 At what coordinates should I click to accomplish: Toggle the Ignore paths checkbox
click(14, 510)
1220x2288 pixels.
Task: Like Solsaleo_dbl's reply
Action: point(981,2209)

=-=-=

» What this task involves
Convert the rows above into a Markdown table with the columns "No." and "Text". Number each row and leave out blank lines.

» Task solution
| No. | Text |
|---|---|
| 1 |  At what coordinates should I click to accomplish: Toggle the Ignore paths checkbox |
| 2 | click(14, 510) |
| 3 | 1220x2288 pixels. |
| 4 | Task: Like Solsaleo_dbl's reply |
| 5 | Action: point(981,2209) |